[Opdracht] Geef het deel van de tekst over de beloften van president Santokhi opnieuw weer, vanaf "Toen president Chandrikapersad" tot en met "zelfstandigheid en toekomstperspectief.", en vervang daarin "verkiezingsretoriek" door "campagnepraat".

Toen president Chandrikapersad Santokhi in 2020 aantrad, was er veel hoop. Vooral onder jongeren leefde de verwachting, dat zijn beloften tot tastbare vooruitgang zouden leiden. Beloftes van gronduitgifte, kansen voor jongeren, kinderopvang, transparantie en de verdeling van toekomstige oliegelden, wekten enthousiasme. Nu, bijna vijf jaar later, overheerst teleurstelling. Veel van wat beloofd werd, blijkt niet meer dan verkiezingsretoriek. Een van de meest gehoorde klachten uit de samenleving is dat jongeren, die ooit uitzicht kregen op een stuk grond, bij het bereiken van de volwassen leeftijd, nu slechts een financiële tegemoetkoming van SRD 800 krijgen. Deze eenmalige uitkering voelt voor velen aan als een doekje voor het bloeden, in plaats van structureel beleid gericht op zelfstandigheid en toekomstperspectief.
Ook de beloofde hervormingen op het gebied van kinderopvang laten op zich wachten. Waar jonge ouders rekenden op betere ondersteuning, blijven crèches en opvangcentra ondergefinancierd en be-perkt toegankelijk. Het contrast tussen beloften en realiteit wordt met de dag duidelijker. De kloof tussen wat werd gezegd en wat is gerealiseerd, tast het vertrouwen van burgers in hun leiders aan.

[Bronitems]

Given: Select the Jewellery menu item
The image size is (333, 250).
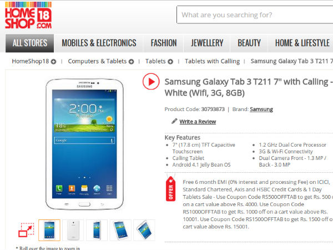Looking at the screenshot, I should point(207,43).
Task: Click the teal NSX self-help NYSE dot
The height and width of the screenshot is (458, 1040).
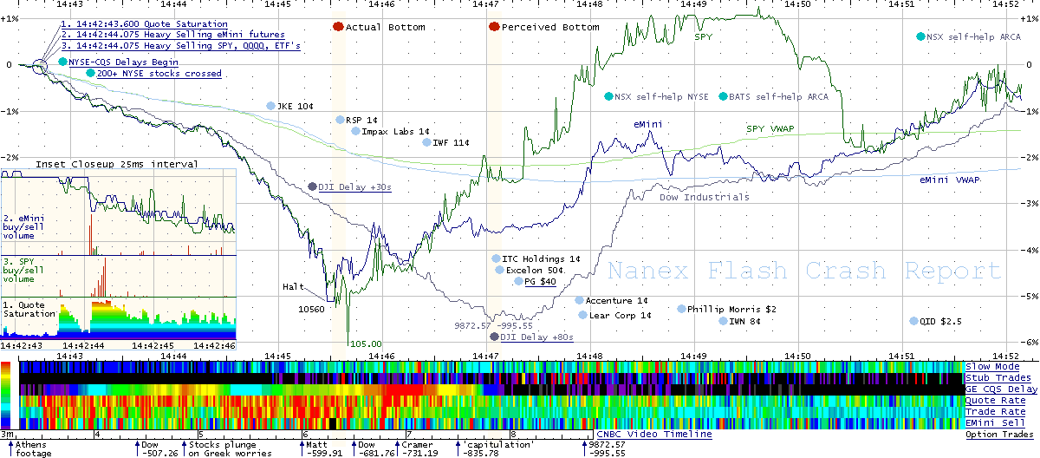Action: (x=608, y=96)
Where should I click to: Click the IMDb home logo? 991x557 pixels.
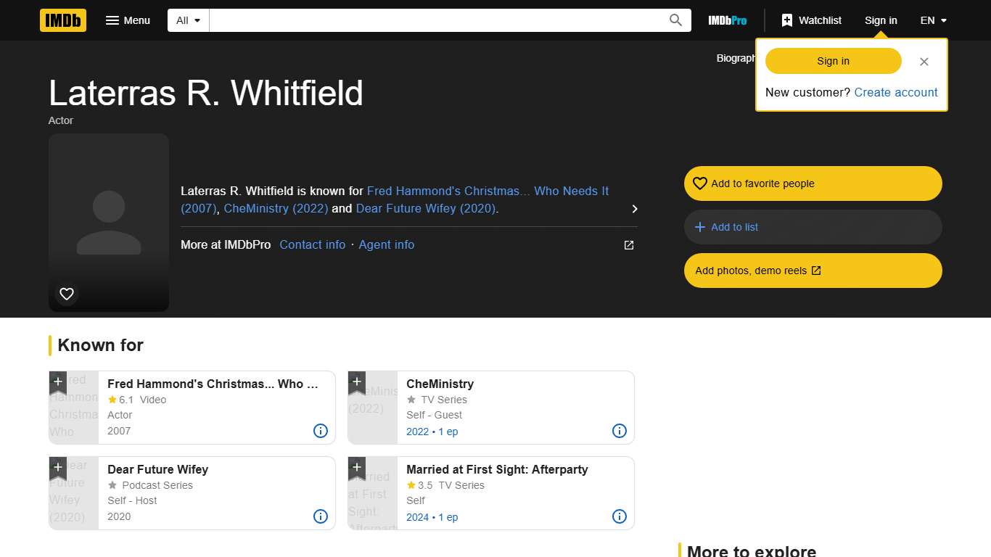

[Resultaat]
Toen president Chandrikapersad Santokhi in 2020 aantrad, was er veel hoop. Vooral onder jongeren leefde de verwachting, dat zijn beloften tot tastbare vooruitgang zouden leiden. Beloftes van gronduitgifte, kansen voor jongeren, kinderopvang, transparantie en de verdeling van toekomstige oliegelden, wekten enthousiasme. Nu, bijna vijf jaar later, overheerst teleurstelling. Veel van wat beloofd werd, blijkt niet meer dan campagnepraat. Een van de meest gehoorde klachten uit de samenleving is dat jongeren, die ooit uitzicht kregen op een stuk grond, bij het bereiken van de volwassen leeftijd, nu slechts een financiële tegemoetkoming van SRD 800 krijgen. Deze eenmalige uitkering voelt voor velen aan als een doekje voor het bloeden, in plaats van structureel beleid gericht op zelfstandigheid en toekomstperspectief.